(Reuters) - Britain's AstraZeneca AZN.L joined forces with the University of Oxford on Thursday to help develop, produce and distribute a potential COVID-19 vaccine, as drugmakers around the world race to find a solution to the deadly disease.
UK Business Secretary Alok Sharma welcomed the tie-up as a vital step to making the Oxford vaccine available as soon as possible if it succeeds in clinical trials.
A team of British scientists last week dosed the first volunteers, and earlier this month said large-scale production capacity was being put in place to make millions of doses even before trials show whether it is effective.
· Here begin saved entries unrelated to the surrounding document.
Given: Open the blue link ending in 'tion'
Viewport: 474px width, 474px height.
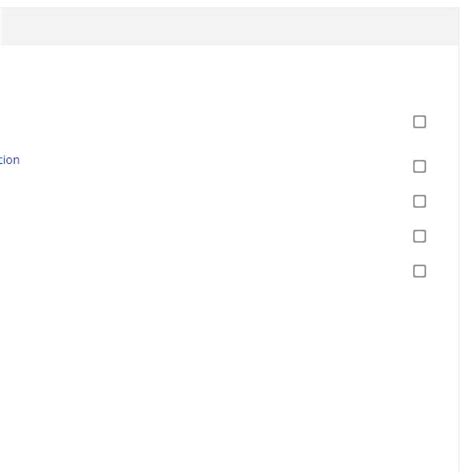Looking at the screenshot, I should tap(10, 160).
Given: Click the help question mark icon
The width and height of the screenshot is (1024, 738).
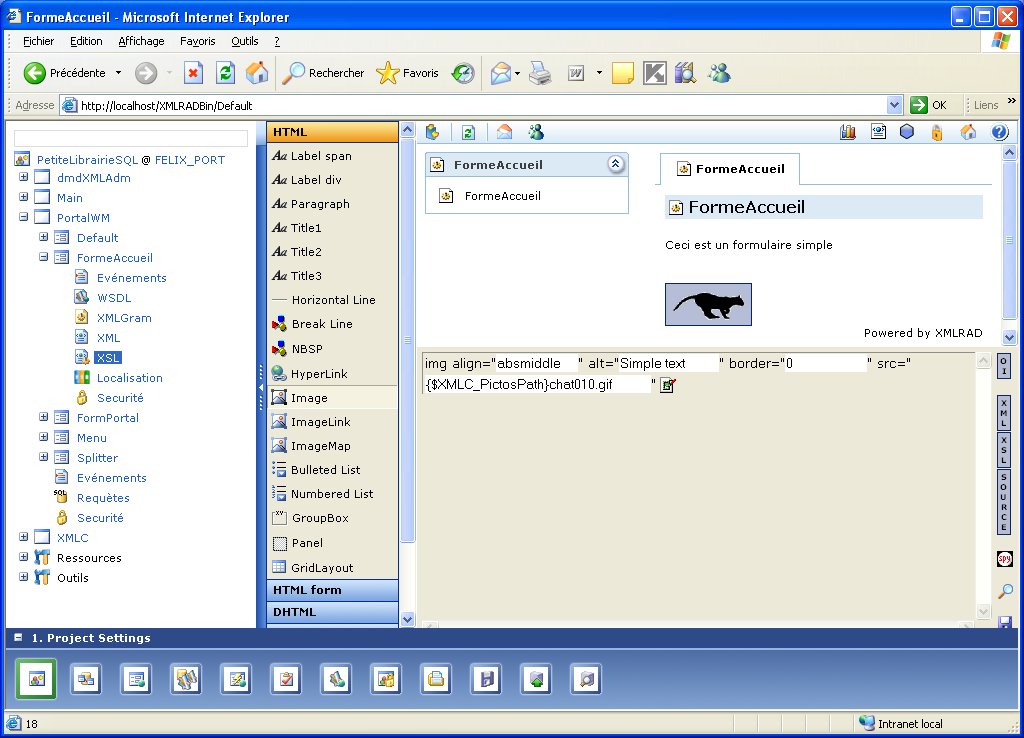Looking at the screenshot, I should click(x=999, y=132).
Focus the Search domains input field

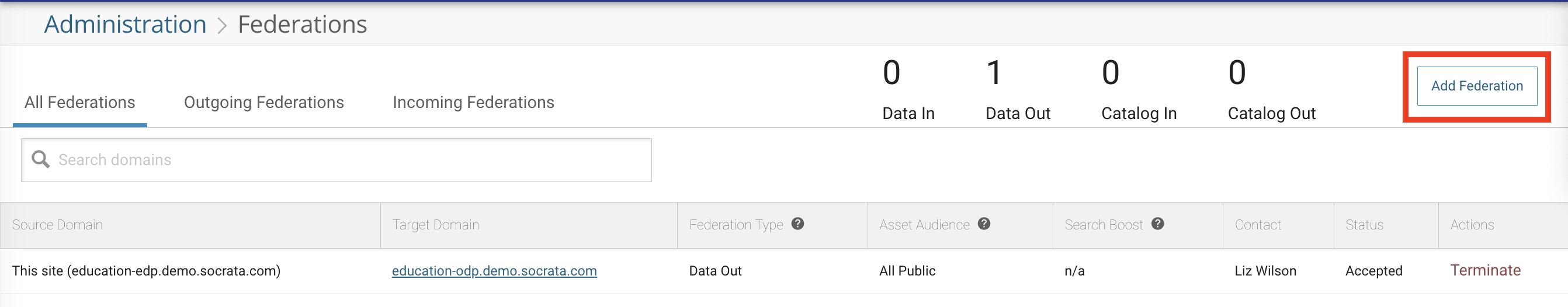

Only a handful of the vaccines in development have advanced to human trials, an indicator of safety and efficacy - and the stage where most vaccines fail.
“Our hope is that, by joining forces, we can accelerate the globalisation of a vaccine to combat the virus and protect people from the deadliest pandemic in a generation,” AstraZeneca Chief Executive Pascal Soriot said.
The drugmaker did not give details on when it plans to start producing the vaccine “ChAdOx1 nCoV-19”, being developed by the Jenner Institute and Oxford Vaccine Group.
Though the firm is not a major player in vaccine development unlike European peers GSK GSK.L and Sanofi SASY.PA, who are working on their own vaccine, it has deep pockets and a $6-billion-strong R&D budget.
The AstraZeneca-Oxford partnership is looking to produce 100 million doses by the end of the year and prioritise supply in the UK, Soriot told here the Financial Times.
Cambridge-based AstraZeneca is also testing two of its approved treatments as a therapy to help in the outbreak that has so far infected over 3 million people and killed more than 215,000.
Its shares rose 2% on London's FTSE 100 .FTSE by 0923 GMT as the main index fell, outpacing rival GSK.
Governments, drugmakers and researchers are working on around 100 vaccines for the virus. Industry experts say a successful vaccine will likely take more than a year to be developed but that is much faster than the average development time of 5-7 years.
There are currently no treatments or vaccines approved for the highly-contagious respiratory illness caused by the coronavirus, but healthcare workers have been trying many approaches to treat patients.
India's Serum Institute, the world's largest maker of vaccines by volume, has already said here it would produce millions of doses of the Oxford University shot.
The vaccine, a type known as a recombinant viral vector vaccine, uses a weakened version of the common-cold virus spiked with proteins from the novel coronavirus to generate a response from the body’s immune system.